Pero tiempo antes de suceder todo eso, en el año 1684, el pintor flamenco Jacob-Ferdinand Voet (1639-1689) pintaría al joven IX duque de Medinaceli en un retrato de salón en otro de sus palacios. En esta extraordinaria -y premonitoria- pintura barroca se vislumbraría ya la atmósfera decadente que el autor flamenco insinuara aún levemente en su obra. Al ser un pintor extranjero no se puede evitar pensar la audacia, suspicacia y brillantez que anticipara tener el creador ante su singular personaje retratado. Porque en esos años se comenzaría a identificar España más con su gloria pasada que con su incierto porvenir, pero, sin embargo, nadie se atrevería por entonces siquiera a mencionar o expresar algo parecido.
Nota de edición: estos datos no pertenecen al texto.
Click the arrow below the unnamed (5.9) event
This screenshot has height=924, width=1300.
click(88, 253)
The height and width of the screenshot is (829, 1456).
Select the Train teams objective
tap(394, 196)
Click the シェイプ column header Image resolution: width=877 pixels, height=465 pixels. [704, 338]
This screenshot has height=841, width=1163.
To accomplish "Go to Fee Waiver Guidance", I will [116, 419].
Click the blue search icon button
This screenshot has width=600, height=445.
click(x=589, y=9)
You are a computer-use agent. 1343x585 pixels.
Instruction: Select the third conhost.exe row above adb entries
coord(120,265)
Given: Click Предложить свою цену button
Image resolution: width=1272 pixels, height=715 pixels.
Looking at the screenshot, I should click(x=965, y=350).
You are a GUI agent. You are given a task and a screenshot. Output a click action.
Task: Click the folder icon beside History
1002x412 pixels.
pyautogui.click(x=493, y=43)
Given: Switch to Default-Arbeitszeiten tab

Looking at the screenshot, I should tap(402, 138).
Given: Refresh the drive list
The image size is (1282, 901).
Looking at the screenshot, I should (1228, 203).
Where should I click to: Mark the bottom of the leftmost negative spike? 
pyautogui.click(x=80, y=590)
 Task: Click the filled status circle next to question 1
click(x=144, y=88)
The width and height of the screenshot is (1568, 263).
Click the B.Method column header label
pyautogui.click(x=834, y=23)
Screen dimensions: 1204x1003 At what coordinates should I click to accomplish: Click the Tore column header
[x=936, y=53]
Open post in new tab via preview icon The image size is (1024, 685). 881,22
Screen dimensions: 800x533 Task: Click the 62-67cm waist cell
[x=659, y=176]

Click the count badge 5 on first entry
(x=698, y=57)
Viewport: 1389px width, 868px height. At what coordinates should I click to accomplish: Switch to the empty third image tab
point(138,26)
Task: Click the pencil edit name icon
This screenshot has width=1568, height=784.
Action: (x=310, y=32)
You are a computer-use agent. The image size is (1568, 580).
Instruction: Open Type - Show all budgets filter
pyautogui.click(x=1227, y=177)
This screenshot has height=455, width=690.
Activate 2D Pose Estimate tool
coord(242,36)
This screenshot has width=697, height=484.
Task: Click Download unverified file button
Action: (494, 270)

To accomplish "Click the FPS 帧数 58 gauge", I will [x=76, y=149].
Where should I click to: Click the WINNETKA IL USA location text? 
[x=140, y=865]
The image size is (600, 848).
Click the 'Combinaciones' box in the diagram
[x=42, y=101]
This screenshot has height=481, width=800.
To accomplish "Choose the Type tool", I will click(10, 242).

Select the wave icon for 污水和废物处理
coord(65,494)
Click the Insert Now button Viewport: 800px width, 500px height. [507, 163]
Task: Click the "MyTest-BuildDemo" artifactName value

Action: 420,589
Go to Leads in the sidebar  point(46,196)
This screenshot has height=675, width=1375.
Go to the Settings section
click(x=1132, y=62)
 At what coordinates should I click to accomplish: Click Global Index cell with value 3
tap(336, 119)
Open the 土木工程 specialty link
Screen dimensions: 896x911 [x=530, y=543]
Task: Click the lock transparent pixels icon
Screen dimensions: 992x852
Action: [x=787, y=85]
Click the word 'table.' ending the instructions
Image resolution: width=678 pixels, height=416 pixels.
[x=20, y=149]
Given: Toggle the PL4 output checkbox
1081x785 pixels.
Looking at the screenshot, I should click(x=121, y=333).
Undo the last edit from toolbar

Y en este curioso retrato barroco subyace veladamente esa sutil sensación decadentista, una sensación crítica que solo algunos extranjeros -en este caso artistas como Voet- podían acaso percibir, comprender y atreverse a expresar así en un lienzo. Pintaría por entonces Voet el retrato del duque en un escenario desolado, casi declinante, sin demasiada luz o con una palidez inquietante en su decadente lienzo barroco. Hasta una columna del fondo aparece ahora oscurecida, tenebrosamente incluso, donde parte de la misma está cubierta por una cortina encarnada, simbolizando un estremecido, sangriento y desalentado porvenir. Además observaremos la visión parcial a la izquierda de la obra de un balcón entreabierto, desnudo y sin brillo, mostrando un mar ahora reducido con unos cuantos buques atracados, muy pocos y deslucidos, casi nada enarbolados y algo escorados incluso. Reflejando así el pintor, vagamente, la por entonces terrible realidad de un poder disminuido. Y con la imagen solitaria sobre la mesa de la estancia de un antiguo casco emplumado de armadura, un símbolo deslavazado del poder imperial que España una vez fuese en el mundo, de lo que sólo fuese una vez y dejaría ya de ser entonces. Y el semblante hosco, casi entristecido, de un noble retratado con aspecto inseguro, indolente, rígido o más sorprendido que sus grandiosos antepasados de antes. Con una apostura sin fuerza, desposeída de la gracia o de la finura de un esplendor ya perdido. Y con su vestimenta ridícula, desproporcionada, decadente, muy poco a la moda, menos avanzada o menos florecida.

(Óleo Barroco del pintor flamenco Jacob Ferdinand Voet, Retrato de Luis Francisco de la Cerda, 1684, Museo del Prado; Fotografía de mediados del siglo XIX realizada por el francés Jean Laurent, Palacio de Cogolludo, entonces transformado en una fonda o posada decadente; Imagen fotográfica actual de la fachada renacentista del Palacio de Cogolludo, Cogolludo, Guadalajara, España; Fotografía del palacio renacentista Medici Riccardi, siglo XV, Florencia, Italia; Fotografía del palacio renancentista Strozzi, siglo XV-XVI, Florencia.)